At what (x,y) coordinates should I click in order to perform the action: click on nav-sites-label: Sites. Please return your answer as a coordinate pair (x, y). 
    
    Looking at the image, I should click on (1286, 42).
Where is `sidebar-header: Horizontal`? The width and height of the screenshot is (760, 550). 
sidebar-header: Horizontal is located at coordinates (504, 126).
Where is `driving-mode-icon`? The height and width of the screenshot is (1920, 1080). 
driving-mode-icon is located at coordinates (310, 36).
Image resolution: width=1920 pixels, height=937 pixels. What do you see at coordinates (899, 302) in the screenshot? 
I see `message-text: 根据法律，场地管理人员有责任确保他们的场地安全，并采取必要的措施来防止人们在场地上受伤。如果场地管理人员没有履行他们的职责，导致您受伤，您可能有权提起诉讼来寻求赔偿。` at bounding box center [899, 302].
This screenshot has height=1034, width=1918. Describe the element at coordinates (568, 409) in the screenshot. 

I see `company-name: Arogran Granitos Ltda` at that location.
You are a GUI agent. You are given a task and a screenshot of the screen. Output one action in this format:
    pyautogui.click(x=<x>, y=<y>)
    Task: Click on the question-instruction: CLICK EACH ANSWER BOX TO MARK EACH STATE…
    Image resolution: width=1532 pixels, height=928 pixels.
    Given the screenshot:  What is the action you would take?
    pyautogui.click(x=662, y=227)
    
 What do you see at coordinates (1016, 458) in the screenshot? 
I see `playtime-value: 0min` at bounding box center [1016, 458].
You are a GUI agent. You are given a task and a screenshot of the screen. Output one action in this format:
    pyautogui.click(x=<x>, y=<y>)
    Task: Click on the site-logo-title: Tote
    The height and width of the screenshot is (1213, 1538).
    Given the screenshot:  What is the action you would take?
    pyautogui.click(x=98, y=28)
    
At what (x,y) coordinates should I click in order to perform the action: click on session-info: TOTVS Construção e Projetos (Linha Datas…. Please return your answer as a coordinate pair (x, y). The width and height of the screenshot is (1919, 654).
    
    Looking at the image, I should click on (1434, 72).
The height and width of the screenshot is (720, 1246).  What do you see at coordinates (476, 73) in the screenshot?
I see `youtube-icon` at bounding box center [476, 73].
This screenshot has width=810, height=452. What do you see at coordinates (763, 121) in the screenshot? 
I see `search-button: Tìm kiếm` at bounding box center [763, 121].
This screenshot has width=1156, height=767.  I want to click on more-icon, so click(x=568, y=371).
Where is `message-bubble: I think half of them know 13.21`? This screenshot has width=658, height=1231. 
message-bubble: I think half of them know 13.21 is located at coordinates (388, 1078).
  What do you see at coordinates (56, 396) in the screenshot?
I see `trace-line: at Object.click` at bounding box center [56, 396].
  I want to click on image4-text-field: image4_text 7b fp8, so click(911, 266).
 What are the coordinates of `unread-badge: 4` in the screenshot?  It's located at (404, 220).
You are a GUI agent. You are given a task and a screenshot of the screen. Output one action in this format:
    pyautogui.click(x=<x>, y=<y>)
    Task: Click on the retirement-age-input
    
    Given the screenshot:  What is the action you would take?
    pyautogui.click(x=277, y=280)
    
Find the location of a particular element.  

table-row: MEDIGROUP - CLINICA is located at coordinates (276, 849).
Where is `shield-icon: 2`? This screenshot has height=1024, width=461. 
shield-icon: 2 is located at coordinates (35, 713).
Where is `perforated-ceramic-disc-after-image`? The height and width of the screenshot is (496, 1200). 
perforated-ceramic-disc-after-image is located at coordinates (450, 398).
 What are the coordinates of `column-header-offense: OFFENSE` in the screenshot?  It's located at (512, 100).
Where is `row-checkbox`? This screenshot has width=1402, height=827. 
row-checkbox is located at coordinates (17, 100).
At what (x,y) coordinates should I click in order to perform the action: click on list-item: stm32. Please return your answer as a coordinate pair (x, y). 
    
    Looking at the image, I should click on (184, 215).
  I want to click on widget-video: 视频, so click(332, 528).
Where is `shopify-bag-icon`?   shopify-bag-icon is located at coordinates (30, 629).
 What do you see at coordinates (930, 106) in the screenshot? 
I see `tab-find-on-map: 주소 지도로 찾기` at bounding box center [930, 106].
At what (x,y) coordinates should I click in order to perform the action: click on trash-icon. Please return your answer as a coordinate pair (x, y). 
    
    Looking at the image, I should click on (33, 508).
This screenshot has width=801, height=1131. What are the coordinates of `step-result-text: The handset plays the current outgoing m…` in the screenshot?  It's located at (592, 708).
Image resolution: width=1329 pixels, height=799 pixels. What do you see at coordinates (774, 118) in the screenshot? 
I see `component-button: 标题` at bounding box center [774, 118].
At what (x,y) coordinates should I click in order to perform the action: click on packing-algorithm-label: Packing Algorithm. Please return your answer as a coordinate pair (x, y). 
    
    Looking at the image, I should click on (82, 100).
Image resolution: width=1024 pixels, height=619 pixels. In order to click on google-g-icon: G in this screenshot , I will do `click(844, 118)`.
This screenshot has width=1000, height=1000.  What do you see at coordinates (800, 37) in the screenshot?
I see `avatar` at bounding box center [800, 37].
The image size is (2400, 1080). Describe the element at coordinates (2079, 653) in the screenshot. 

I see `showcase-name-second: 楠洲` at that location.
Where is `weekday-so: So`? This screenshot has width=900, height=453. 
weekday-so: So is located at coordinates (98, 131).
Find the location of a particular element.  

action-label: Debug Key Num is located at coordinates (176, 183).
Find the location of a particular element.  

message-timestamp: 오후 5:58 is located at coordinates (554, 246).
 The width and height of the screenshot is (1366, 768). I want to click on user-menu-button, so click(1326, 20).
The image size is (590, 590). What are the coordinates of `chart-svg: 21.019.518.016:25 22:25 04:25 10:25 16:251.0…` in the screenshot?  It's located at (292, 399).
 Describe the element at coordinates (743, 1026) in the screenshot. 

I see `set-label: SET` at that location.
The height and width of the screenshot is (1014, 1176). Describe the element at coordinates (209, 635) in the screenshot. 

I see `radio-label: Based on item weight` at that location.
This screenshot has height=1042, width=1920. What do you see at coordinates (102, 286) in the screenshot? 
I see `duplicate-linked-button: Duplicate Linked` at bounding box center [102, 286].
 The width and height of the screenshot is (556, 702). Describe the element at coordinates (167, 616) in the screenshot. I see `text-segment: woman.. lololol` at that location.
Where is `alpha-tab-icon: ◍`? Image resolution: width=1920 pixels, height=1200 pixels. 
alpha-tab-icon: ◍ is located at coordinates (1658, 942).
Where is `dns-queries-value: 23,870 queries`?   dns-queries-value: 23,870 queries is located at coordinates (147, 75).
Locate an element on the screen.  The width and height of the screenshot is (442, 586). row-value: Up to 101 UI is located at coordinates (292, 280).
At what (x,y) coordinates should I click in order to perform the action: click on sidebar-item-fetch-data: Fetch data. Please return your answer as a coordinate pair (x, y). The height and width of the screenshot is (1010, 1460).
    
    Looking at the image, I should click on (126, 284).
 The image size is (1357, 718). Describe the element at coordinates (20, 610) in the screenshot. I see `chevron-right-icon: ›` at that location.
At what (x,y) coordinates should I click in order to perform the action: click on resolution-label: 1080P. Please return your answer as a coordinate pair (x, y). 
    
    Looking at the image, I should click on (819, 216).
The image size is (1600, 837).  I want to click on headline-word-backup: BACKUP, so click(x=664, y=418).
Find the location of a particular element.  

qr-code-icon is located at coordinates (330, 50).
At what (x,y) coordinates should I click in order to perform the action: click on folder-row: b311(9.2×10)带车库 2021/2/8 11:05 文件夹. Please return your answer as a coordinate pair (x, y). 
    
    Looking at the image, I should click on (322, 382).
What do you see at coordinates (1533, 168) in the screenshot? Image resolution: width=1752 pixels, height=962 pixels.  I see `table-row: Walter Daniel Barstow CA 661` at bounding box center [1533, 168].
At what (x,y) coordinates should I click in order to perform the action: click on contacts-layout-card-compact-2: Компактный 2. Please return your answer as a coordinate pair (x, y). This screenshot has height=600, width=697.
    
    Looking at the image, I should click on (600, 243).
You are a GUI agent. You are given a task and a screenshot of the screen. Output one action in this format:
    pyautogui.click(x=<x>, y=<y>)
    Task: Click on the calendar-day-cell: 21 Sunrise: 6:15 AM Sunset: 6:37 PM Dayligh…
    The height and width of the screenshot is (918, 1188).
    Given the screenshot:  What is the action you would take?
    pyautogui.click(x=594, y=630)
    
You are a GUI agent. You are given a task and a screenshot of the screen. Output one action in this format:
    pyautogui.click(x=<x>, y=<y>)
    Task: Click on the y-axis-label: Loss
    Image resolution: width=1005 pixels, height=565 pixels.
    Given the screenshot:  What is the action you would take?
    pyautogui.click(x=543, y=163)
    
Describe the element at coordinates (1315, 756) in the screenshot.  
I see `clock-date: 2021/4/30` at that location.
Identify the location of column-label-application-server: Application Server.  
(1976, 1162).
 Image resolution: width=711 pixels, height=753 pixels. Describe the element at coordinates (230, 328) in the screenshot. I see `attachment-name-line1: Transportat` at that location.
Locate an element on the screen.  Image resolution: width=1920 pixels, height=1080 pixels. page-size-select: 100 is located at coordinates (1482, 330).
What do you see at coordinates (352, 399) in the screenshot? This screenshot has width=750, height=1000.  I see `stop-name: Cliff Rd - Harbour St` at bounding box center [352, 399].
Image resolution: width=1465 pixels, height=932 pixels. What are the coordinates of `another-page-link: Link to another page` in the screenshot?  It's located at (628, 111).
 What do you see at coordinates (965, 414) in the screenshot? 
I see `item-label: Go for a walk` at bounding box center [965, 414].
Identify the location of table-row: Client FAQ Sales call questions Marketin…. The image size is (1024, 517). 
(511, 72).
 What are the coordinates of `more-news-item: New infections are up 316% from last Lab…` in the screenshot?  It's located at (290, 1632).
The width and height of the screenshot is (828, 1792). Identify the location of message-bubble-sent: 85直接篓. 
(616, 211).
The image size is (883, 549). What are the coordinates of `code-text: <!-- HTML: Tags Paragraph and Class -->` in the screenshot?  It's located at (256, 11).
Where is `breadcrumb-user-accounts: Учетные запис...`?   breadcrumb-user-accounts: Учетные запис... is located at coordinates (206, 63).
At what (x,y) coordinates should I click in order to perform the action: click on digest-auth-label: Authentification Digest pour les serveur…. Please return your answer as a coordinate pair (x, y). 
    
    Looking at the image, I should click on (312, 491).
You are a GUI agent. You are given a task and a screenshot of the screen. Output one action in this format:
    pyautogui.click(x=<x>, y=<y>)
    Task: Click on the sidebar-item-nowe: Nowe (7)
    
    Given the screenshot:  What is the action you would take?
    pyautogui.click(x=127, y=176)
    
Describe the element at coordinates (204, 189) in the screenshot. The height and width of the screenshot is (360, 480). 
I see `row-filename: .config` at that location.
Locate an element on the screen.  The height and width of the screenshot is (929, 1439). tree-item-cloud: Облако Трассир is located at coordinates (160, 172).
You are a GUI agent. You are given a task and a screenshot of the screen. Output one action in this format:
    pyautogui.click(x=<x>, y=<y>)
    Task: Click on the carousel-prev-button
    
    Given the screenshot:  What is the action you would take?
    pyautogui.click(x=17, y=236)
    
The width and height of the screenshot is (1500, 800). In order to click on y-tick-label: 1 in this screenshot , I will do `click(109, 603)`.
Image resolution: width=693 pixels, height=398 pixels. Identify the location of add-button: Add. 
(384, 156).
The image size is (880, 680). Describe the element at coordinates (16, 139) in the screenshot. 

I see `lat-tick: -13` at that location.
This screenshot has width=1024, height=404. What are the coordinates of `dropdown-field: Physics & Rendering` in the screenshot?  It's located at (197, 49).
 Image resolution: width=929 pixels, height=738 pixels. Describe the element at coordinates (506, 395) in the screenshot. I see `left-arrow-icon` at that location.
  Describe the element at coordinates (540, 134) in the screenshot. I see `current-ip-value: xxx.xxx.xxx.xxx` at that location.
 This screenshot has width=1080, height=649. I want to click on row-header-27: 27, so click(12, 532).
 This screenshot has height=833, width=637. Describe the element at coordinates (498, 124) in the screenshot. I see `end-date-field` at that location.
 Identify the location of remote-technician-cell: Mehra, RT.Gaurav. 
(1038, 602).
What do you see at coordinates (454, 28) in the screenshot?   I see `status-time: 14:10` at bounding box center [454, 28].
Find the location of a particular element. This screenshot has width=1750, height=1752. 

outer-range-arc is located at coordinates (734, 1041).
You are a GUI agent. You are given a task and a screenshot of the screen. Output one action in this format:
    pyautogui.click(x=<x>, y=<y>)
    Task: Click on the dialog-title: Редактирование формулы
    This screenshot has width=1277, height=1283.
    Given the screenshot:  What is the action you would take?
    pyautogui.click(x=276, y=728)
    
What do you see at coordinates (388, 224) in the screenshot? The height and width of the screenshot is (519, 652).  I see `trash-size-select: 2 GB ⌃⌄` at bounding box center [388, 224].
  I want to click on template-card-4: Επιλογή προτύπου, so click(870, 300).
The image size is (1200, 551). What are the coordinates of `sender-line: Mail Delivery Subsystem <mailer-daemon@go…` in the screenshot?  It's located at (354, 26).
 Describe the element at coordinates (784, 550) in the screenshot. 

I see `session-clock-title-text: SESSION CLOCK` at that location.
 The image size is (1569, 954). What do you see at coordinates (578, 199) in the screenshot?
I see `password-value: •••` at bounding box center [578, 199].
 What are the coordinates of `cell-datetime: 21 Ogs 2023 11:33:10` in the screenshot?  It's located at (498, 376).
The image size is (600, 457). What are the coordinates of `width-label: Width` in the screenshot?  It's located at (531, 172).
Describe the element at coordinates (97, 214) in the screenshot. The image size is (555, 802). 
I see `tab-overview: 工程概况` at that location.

Task goal: Return the lines starting at the beginning of the items and ending at the line that contains "driving-mode-icon is located", repeating them exactly, with both of those lines included.

Exercise output:
At what (x,y) coordinates should I click in order to perform the action: click on nav-sites-label: Sites. Please return your answer as a coordinate pair (x, y). 
    
    Looking at the image, I should click on (1286, 42).
Where is `sidebar-header: Horizontal`? The width and height of the screenshot is (760, 550). 
sidebar-header: Horizontal is located at coordinates (504, 126).
Where is `driving-mode-icon`? The height and width of the screenshot is (1920, 1080). 
driving-mode-icon is located at coordinates (310, 36).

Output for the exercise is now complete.